Your position
1. Own the computational and structural design cycle for ion channels and light-sensitive membrane proteins (concept - design hypotheses - in silico screening - selection of candidates for testing), in close interaction with experimental and translational collaborators.
2. Define clear design objectives and success criteria and translate designs into practical construct and assay plans.
3. Develop and apply learned-model–assisted protein design workflows (structure prediction, inverse folding/sequence design, sequence scoring, and generative proposal methods) and integrate them with experimental feedback across iterative design cycles.
4. Execute a targeted experimental validation workflow (limited hands-on bench work): some routine mammalian cell culture, DNA cloning/construct handling as needed, transfection/transduction, and small-scale expression testing in HEK/CHO (or equivalent).
5. Coordinate and interpret functional readouts generated with the team (e.g., electrophysiology, imaging, biochemical assays), using results to iterate designs.
6. Communicate progress and results clearly in internal updates, written documentation, and project meetings; contribute to conference presentations and manuscripts as appropriate.
7. Maintain accurate records and effective day-to-day communication with your supervisor and collaborators.
Your profile
8. PhD (or equivalent experience) in computational biology, protein engineering, structural biology, biophysics, biochemistry, molecular/cell biology, or a closely related field.
9. ≥3 years of post-graduate (or equivalent) experience with at least two of the following:
10. computational/structure-based protein design (especially membrane proteins or ion channels),
11. learned-model–assisted protein design workflows (e.g., structure prediction, inverse folding/sequence design, protein language-model–based sequence scoring, and generative sequence/structure proposal tools),
12. generative or library-based design and screening strategies (incl. directed evolution),
13. molecular biology for rapid design–build–test cycles (cloning, construct design, expression optimization),
14. metagenomic mining/discovery pipelines and annotation,
15. quantitative functional screening (microplate assays and/or electrophysiology/imaging readouts).

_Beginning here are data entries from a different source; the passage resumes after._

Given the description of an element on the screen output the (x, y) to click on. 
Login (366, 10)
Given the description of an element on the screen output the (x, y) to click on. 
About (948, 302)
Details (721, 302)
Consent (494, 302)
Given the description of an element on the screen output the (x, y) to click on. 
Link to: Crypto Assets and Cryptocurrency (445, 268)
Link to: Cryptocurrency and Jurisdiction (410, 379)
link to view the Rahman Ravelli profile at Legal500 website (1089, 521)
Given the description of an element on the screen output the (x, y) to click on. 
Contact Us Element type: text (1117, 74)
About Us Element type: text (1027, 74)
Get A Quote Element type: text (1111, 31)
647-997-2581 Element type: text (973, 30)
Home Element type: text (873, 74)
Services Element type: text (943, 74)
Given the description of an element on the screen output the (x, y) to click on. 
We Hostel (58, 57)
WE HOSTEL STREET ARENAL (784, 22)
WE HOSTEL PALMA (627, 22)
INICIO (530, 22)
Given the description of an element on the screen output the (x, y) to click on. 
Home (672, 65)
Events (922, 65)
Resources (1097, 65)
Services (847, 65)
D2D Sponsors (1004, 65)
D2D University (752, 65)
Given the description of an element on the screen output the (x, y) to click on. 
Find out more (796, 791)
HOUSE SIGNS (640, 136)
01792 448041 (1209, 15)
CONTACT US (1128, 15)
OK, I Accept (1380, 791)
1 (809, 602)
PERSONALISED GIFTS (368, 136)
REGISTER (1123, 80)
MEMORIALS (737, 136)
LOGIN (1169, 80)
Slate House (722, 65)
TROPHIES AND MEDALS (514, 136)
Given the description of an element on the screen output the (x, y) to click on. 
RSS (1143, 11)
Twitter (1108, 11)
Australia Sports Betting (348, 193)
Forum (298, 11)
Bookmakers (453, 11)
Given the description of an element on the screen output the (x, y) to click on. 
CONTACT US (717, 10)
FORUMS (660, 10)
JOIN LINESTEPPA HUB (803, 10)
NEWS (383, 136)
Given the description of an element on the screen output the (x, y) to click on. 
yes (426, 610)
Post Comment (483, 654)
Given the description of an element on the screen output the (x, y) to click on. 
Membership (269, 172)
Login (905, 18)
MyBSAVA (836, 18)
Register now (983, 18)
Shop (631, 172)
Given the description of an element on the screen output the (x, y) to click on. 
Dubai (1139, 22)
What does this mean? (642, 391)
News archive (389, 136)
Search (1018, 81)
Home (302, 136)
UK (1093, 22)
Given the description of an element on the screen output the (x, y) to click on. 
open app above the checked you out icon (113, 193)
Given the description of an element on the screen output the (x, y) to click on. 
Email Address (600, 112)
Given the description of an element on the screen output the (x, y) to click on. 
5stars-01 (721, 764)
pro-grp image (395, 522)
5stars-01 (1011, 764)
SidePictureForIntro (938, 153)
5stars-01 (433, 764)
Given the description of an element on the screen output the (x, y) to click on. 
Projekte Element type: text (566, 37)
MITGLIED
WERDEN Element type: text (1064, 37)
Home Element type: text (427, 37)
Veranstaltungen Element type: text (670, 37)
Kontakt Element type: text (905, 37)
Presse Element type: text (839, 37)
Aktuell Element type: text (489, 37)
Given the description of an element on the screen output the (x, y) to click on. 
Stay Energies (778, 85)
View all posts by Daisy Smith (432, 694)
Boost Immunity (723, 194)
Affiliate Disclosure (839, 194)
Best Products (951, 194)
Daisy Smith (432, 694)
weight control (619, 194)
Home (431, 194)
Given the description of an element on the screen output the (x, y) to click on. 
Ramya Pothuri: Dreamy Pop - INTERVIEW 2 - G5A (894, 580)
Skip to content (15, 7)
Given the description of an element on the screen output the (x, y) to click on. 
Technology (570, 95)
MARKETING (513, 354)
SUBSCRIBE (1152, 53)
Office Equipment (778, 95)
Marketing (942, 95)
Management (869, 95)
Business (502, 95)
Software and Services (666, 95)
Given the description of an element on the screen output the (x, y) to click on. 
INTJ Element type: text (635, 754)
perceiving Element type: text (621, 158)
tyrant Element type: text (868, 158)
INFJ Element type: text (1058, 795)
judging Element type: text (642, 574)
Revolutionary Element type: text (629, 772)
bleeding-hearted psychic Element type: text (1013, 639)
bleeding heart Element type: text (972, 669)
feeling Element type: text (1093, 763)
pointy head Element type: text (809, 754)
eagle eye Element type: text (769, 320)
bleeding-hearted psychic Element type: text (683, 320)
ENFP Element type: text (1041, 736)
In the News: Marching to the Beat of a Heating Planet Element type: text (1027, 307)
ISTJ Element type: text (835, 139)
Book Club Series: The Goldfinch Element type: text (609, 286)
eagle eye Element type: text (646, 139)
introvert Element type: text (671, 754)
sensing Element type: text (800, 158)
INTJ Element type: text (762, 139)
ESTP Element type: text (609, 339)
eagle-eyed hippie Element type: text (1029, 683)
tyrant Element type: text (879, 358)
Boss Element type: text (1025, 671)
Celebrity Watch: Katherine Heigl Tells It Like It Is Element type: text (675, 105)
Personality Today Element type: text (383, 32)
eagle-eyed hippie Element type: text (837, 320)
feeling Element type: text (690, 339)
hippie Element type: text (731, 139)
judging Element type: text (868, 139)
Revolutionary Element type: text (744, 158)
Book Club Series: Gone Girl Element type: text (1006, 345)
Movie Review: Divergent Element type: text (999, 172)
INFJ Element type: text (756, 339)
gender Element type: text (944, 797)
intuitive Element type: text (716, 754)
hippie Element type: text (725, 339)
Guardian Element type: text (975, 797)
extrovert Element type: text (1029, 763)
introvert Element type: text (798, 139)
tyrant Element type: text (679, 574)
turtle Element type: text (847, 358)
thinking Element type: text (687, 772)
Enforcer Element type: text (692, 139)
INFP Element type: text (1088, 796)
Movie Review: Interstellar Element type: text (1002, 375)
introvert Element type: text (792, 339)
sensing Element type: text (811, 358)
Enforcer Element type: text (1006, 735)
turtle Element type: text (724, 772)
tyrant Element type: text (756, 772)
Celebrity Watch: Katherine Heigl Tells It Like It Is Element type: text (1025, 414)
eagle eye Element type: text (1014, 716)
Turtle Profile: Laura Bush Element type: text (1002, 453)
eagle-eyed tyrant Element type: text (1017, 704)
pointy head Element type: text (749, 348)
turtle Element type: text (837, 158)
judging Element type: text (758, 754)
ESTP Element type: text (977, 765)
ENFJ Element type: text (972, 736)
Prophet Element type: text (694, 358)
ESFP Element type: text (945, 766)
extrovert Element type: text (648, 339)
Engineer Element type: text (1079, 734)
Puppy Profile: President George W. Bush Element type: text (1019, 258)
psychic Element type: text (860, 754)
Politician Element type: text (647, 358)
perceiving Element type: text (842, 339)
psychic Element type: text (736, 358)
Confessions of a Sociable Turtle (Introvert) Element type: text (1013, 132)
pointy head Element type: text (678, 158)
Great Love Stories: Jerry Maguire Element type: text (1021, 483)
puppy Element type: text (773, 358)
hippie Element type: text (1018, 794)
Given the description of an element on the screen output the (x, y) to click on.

16. Strong motivation to develop and refine methods, primarily in silico, with a light but competent experimental component.
17. Highly organized and precise; comfortable managing multiple design iterations with rigorous documentation and version control.
18. Solid programming and data-analysis skills (e.g., Python) and experience working with structural biology and protein-design software/toolchains (e.g., Rosetta; structure-prediction workflows such as AlphaFold-derived or equivalent; inverse-folding/sequence-design and generative design tools; MD/analysis toolchains).
19. Practical competence with mammalian cell culture and sterile technique; familiarity with BSL1/BSL2 environments.
20. Evidence of impact in protein design (e.g., first-author work, open-source contributions, released methods, or demonstrated engineered-function outcomes).